Lanie and Felicity filled in all the gaps in the things Kurt had mentioned or glossed over, such as attempting to create maps of the locations where the lost children appeared. She asked questions about Lanie's parents, Charlie and Rainbow Zephyr, and what they could add to the search for answers. Jane shivered and fought down the sensation that there was more than coincidence going on when she learned that the Zephyrs were missing, lost somewhere in the vicinity of the Bermuda Triangle. The shiver slid deeper down in her core when Lanie and Felicity described in greater detail the battle at Eden II that they thought had effectively closed down the dimensional invader and whatever doorway it had tried to open.
"So if it's waking up..." Jane chewed on one end of the crust. "What are the chances it's located specifically underground, specifically underneath Eden II? I can analyze better with my Ghost field turned on, but you can't exactly go invisible in the middle of a crowd. Especially when you're trying to drum up business for your business," she added with a grin.
"It's nice to know that the comic books got that aspect of a superhero's life right, too," Felicity said airily.
"And part of a superhero's lot is doing the job with as little disruption of normal life as possible," Lanie said, with a glance at her watch. "If you agree that something is building up again, maybe we should see how well we work together, and do something about the warp or vortex or event horizon... Are we ever going to come up with a name for that thing?"
"Probably when it's closed up for good or we can get control of it," Jane said. She put her now-empty plate down on the table and jumped to her feet. "How late is Eden open?"
Felicity and Lanie exchanged satisfied looks. Angela just laughed. To save time using the little elevator, Jane grabbed hold of Lanie's wheelchair and turned on the Ghost field, leaving Felicity and Angela to come down the stairs. She and Lanie were laughing about the sensation of energy wrapped around her, and waiting in the Jeep by the time the other two caught up with them. Felicity insisted that she got to fly with Jane soon, and reported that she had called Kurt and he would meet them at Eden II. Angela wouldn't come with them to Eden, saying her work was done. Lanie could drop her off back at Divine's before going out to Eden.

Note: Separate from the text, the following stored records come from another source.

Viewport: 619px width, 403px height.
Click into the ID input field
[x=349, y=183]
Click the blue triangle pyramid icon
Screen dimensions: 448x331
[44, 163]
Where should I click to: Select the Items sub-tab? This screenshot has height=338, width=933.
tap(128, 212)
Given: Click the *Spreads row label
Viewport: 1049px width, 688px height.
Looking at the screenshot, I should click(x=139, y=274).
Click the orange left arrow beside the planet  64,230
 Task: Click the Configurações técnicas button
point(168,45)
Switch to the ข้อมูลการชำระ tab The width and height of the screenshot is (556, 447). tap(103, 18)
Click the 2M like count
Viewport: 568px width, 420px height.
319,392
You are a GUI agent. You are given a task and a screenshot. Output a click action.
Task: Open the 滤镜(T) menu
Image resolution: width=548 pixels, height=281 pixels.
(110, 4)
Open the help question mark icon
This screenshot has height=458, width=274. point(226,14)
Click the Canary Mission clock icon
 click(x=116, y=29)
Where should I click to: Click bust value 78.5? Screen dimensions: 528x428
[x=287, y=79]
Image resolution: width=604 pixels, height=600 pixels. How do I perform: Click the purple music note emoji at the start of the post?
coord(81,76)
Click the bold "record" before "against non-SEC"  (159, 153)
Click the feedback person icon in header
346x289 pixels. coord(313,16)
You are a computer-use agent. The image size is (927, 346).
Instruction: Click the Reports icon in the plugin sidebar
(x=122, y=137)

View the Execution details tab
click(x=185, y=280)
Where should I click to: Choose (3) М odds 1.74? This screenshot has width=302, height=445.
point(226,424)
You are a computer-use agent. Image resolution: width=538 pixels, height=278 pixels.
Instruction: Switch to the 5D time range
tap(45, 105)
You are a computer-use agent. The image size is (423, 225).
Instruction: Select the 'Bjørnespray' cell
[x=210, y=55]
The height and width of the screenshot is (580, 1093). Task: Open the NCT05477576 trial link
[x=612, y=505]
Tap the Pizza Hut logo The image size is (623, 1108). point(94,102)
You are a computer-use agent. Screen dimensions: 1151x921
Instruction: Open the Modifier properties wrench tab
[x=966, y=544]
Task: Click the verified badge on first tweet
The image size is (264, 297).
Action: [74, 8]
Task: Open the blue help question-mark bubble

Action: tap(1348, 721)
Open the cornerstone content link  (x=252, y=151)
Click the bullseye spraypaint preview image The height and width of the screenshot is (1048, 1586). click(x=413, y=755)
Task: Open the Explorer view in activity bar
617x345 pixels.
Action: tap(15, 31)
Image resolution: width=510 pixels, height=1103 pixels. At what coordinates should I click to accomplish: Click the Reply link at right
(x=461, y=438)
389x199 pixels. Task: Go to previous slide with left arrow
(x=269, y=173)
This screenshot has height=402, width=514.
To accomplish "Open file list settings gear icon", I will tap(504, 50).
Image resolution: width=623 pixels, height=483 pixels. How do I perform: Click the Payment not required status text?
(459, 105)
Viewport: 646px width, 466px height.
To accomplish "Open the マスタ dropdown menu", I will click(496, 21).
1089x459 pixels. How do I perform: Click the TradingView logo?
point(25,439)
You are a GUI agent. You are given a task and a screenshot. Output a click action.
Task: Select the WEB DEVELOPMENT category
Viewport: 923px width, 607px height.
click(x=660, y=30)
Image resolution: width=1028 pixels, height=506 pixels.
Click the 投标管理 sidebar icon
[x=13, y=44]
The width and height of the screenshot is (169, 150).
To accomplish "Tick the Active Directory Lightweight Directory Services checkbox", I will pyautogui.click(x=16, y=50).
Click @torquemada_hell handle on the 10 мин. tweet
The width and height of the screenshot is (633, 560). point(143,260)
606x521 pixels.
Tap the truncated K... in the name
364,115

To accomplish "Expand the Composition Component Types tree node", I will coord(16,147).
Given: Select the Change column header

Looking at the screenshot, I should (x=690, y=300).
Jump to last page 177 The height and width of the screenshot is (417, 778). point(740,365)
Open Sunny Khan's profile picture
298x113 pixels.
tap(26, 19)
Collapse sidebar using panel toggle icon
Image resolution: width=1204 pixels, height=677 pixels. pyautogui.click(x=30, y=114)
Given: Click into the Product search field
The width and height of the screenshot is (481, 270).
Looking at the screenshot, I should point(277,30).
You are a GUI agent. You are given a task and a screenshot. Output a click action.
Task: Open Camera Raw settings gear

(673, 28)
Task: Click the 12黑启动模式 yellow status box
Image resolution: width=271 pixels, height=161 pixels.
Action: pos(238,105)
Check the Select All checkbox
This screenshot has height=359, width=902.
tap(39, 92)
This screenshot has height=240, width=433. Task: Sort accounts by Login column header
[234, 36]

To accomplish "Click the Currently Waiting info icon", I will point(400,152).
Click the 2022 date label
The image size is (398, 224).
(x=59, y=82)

Kurt caught up with them when they were a block away from Eden. He flashed his truck headlights to let them know that was him tailing them. Jane laughed, as expected, when Felicity explained that he had to do that, because she would have been nervous about how he was taking micro-second pauses at stop signs.
Now that the battle with the oil slick monster had yanked her talent into a semblance of control, she was able to send out her EM bursts in blasts that could be aimed and wouldn't destroy all the sensitive electronics without a twenty-foot radius. Felicity was practicing with her aim, and fully intended to use her EM power for defense, now that she could do so. Thanks to the trio's run-in with the three boys just before Christmas, they were all a little touchy about being followed and watched.
At this time of night, with less than an hour left until Eden closed down, there was enough traffic to keep the staff from noticing the four had come in, so no one came to see what the newcomers wanted or needed. Yet because the community center was closing up for the night, traffic thinned out enough that within ten minutes, they felt like they had to watch every step to keep from being noticed. Lanie led the way as they walked Jane through the building, giving her the behind-the-scenes tour. So it was just the four going through the main gym, the room where a game called Murder had been set up—Jane made a note to find out what that entailed, because it sounded like fun—the locker rooms and bathrooms where various people had been found, even going into the furnace room, so Kurt could point out the control panel of the HVAC that had vanished and reappeared.
"Yeah, some echoes of warping," Jane said. She gestured at the HVAC unit.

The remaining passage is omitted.